START Records for this task

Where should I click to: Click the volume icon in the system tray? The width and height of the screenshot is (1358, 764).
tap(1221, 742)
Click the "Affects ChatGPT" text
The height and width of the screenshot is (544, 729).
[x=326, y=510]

END Records for this task

* What the task asks
Your answer must be the full listing above, reproduced exactly.

* Your solution
Where should I click to: Click the volume icon in the system tray? The width and height of the screenshot is (1358, 764).
tap(1221, 742)
Click the "Affects ChatGPT" text
The height and width of the screenshot is (544, 729).
[x=326, y=510]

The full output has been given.